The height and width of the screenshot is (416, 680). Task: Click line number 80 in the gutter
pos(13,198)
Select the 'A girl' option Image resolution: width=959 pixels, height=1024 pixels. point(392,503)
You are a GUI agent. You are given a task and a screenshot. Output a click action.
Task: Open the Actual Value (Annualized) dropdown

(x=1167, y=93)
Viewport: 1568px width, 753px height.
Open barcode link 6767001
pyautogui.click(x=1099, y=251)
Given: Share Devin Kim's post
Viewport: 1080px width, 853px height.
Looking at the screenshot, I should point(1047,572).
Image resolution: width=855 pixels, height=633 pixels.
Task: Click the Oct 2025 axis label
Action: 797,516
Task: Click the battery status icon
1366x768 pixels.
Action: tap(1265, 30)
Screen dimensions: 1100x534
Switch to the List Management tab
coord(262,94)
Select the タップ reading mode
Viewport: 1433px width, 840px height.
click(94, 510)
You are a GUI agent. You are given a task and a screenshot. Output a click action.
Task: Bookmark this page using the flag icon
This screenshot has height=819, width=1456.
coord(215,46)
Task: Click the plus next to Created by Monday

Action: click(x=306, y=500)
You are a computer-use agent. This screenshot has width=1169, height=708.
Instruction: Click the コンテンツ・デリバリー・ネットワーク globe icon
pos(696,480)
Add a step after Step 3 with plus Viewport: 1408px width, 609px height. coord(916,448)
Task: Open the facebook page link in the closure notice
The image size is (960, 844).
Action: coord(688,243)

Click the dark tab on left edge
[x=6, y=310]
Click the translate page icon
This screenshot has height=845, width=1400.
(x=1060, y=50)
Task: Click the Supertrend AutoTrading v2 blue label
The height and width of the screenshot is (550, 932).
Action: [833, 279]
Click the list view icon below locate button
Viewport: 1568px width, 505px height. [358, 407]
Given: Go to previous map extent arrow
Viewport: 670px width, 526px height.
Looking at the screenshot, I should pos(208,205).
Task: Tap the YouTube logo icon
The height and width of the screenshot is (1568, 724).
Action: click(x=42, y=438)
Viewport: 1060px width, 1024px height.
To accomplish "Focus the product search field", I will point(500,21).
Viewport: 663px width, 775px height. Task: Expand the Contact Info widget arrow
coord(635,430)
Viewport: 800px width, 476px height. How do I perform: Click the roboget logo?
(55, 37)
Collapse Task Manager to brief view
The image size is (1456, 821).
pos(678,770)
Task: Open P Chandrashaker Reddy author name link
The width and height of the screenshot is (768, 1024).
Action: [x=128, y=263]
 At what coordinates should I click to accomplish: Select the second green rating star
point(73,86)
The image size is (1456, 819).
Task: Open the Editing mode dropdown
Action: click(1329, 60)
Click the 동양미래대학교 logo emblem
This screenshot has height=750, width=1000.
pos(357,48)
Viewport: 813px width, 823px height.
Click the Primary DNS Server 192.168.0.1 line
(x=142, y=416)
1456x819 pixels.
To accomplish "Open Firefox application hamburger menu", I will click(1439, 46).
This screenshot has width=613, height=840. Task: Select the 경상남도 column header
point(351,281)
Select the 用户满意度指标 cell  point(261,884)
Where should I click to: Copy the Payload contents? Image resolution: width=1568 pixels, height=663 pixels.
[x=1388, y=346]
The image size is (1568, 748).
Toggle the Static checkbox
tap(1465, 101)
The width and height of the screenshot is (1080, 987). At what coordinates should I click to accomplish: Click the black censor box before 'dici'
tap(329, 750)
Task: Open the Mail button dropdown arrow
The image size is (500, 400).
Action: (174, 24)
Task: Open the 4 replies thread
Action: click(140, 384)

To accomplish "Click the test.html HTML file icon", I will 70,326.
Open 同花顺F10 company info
┄┄┄┄┄┄┄┄┄┄
Rewrite the lines above as a numbered list, leaving out any blank lines.

1. The height and width of the screenshot is (416, 680). Task: Click line number 80 in the gutter
2. pos(13,198)
3. Select the 'A girl' option Image resolution: width=959 pixels, height=1024 pixels. point(392,503)
4. You are a GUI agent. You are given a task and a screenshot. Output a click action.
5. Task: Open the Actual Value (Annualized) dropdown
6. (x=1167, y=93)
7. Viewport: 1568px width, 753px height.
8. Open barcode link 6767001
9. pyautogui.click(x=1099, y=251)
10. Given: Share Devin Kim's post
11. Viewport: 1080px width, 853px height.
12. Looking at the screenshot, I should point(1047,572).
13. Image resolution: width=855 pixels, height=633 pixels.
14. Task: Click the Oct 2025 axis label
15. Action: 797,516
16. Task: Click the battery status icon
17. 1366x768 pixels.
18. Action: tap(1265, 30)
19. Screen dimensions: 1100x534
20. Switch to the List Management tab
21. coord(262,94)
22. Select the タップ reading mode
23. Viewport: 1433px width, 840px height.
24. click(94, 510)
25. You are a GUI agent. You are given a task and a screenshot. Output a click action.
26. Task: Bookmark this page using the flag icon
27. This screenshot has height=819, width=1456.
28. coord(215,46)
29. Task: Click the plus next to Created by Monday
30. Action: click(x=306, y=500)
31. You are a computer-use agent. This screenshot has width=1169, height=708.
32. Instruction: Click the コンテンツ・デリバリー・ネットワーク globe icon
33. pos(696,480)
34. Add a step after Step 3 with plus Viewport: 1408px width, 609px height. coord(916,448)
35. Task: Open the facebook page link in the closure notice
36. The image size is (960, 844).
37. Action: coord(688,243)
38. Click the dark tab on left edge
39. [x=6, y=310]
40. Click the translate page icon
41. This screenshot has height=845, width=1400.
42. (x=1060, y=50)
43. Task: Click the Supertrend AutoTrading v2 blue label
44. The height and width of the screenshot is (550, 932).
45. Action: [833, 279]
46. Click the list view icon below locate button
47. Viewport: 1568px width, 505px height. [358, 407]
48. Given: Go to previous map extent arrow
49. Viewport: 670px width, 526px height.
50. Looking at the screenshot, I should pos(208,205).
51. Task: Tap the YouTube logo icon
52. The height and width of the screenshot is (1568, 724).
53. Action: click(x=42, y=438)
54. Viewport: 1060px width, 1024px height.
55. To accomplish "Focus the product search field", I will point(500,21).
56. Viewport: 663px width, 775px height. Task: Expand the Contact Info widget arrow
57. coord(635,430)
58. Viewport: 800px width, 476px height. How do I perform: Click the roboget logo?
59. (55, 37)
60. Collapse Task Manager to brief view
61. The image size is (1456, 821).
62. pos(678,770)
63. Task: Open P Chandrashaker Reddy author name link
64. The width and height of the screenshot is (768, 1024).
65. Action: [x=128, y=263]
66.  At what coordinates should I click to accomplish: Select the second green rating star
67. point(73,86)
68. The image size is (1456, 819).
69. Task: Open the Editing mode dropdown
70. Action: click(1329, 60)
71. Click the 동양미래대학교 logo emblem
72. This screenshot has height=750, width=1000.
73. pos(357,48)
74. Viewport: 813px width, 823px height.
75. Click the Primary DNS Server 192.168.0.1 line
76. (x=142, y=416)
77. 1456x819 pixels.
78. To accomplish "Open Firefox application hamburger menu", I will click(1439, 46).
79. This screenshot has width=613, height=840. Task: Select the 경상남도 column header
80. point(351,281)
81. Select the 用户满意度指标 cell  point(261,884)
82. Where should I click to: Copy the Payload contents? Image resolution: width=1568 pixels, height=663 pixels.
83. [x=1388, y=346]
84. The image size is (1568, 748).
85. Toggle the Static checkbox
86. tap(1465, 101)
87. The width and height of the screenshot is (1080, 987). At what coordinates should I click to accomplish: Click the black censor box before 'dici'
88. tap(329, 750)
89. Task: Open the Mail button dropdown arrow
90. The image size is (500, 400).
91. Action: (174, 24)
92. Task: Open the 4 replies thread
93. Action: click(140, 384)
94. To accomplish "Click the test.html HTML file icon", I will 70,326.
95. Open 同花顺F10 company info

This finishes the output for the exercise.